The next four chapters of The Big Stick concern the threats to the United States posed by China; radical Islamic terrorists, whom he calls jihadis; the dangerous states—Russia, North Korea, and Iran; and ungoverned spaces and the commons. These chapters are uniformly excellent, but the treatment of China stands out for its insight and import. Cohen warns against the exotic “Fu Manchu conception of Chinese military power.” He argues for taking the Chinese seriously, conducting insightful analysis, and working toward a full understanding of Chinese strategic culture and battlefield behavior, a subject he has previously addressed in detail in his 1990 book with John Gooch on Military Misfortunes: the Anatomy of Failure in War.2
In his chapter on the War on Terror, Cohen advocates continuing direct action; capturing and turning terrorist leaders; dividing the jihadi opposition; and winning the war of ideas. He then highlights the importance of securing and stabilizing territory taken from terrorists and reminds the reader of our failure to do so in Libya, where we delivered the population from oppression into chaos. Wars begin with political factors and must end with them as well.
Cohen’s treatment of Russia, Iran, and North Korea is short but nuanced. In the end, he recommends four measures for dealing with them: deterrence; the reassurance of allies, especially in Europe; improving our capabilities against sub-conventional conflict; and finally, inextremis, building capabilities to disarm Iran or North Korea preemptively, “if they ever seem likely to make use of their nuclear weapons.”

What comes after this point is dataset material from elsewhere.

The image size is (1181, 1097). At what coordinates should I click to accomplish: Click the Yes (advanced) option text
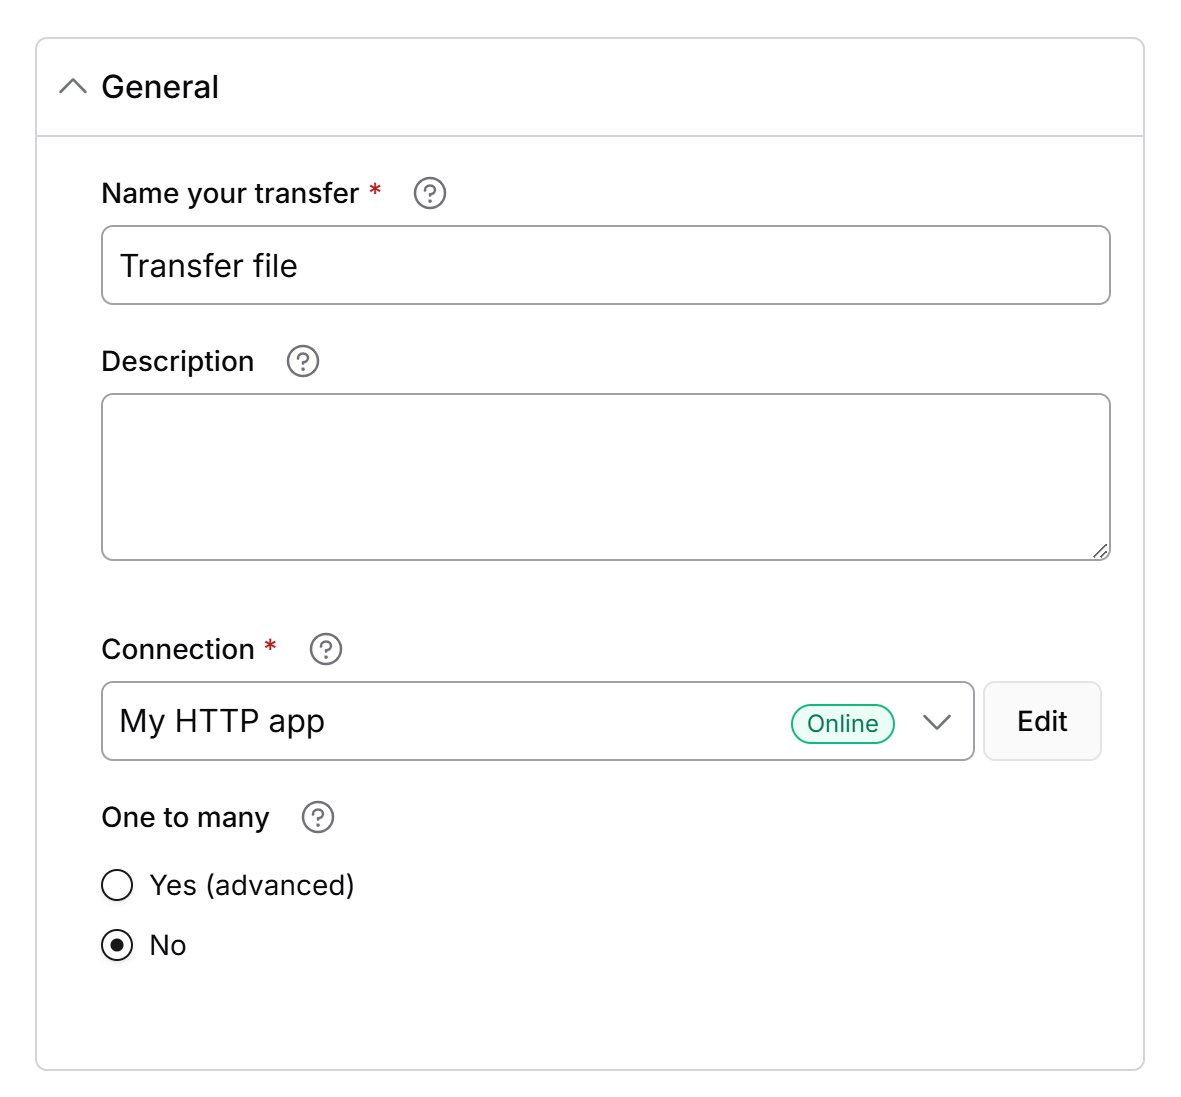(x=252, y=885)
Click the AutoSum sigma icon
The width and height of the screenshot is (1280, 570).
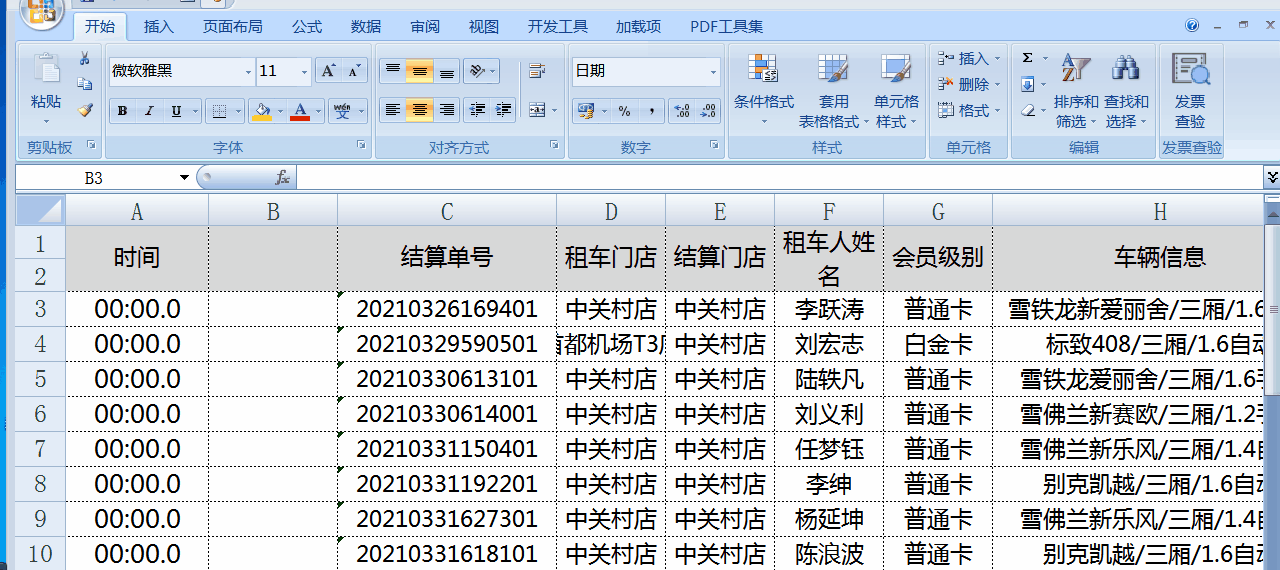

The Big Stick concludes with Cohen’s recommendations on how and when to use force. He carefully reminds us of the role of “accident, contingency, and randomness that pervade human affairs” and make war the province of chance. He finds the Weinberger doctrine wanting. Cohen abjures detailed grand strategies in favor of conceptual white papers and recommends some basic principles. In his terms, they are: understand your war for what it is, not what you wish it to be; plans are important but being able to adapt is more important; prefer to go short, but prepare to go long [duration]; engage in today’s fight, but prepare for tomorrow’s challenge; adroit strategy matters [but] perseverance matters more; and a president can launch a war [but] to win it, he or she must sustain congressional and popular support. While these bits of wisdom are simple, they are also profound, and backed up by dozens of more concrete recommendations in this work.
The readers of this book—expert and novice alike—will find it nicely written, carefully thought out, and forcefully argued. It will spur lots of criticism, especially from the neorealists who will not hold back their fire. The Big Stick is both an enduring principle and a superb book, one that will inspire imitators and critics alike. PRISM
Notes
1 For example, Ben Barry, Harsh Lessons: Iraq, Afghanistan, and the Changing Character of War (London: Routledge for IISS, 2017), 75–84. See also: Richard Hooker and Joseph Collins, eds., Lessons Encountered: Learning from the Long War (Washington, DC: National Defense University, 2015), 71–4.
2 Eliot A. Cohen and John Gooch, Military Misfortunes: the Anatomy of Failure in War (New York: Free Press, 1990, reissued 2006).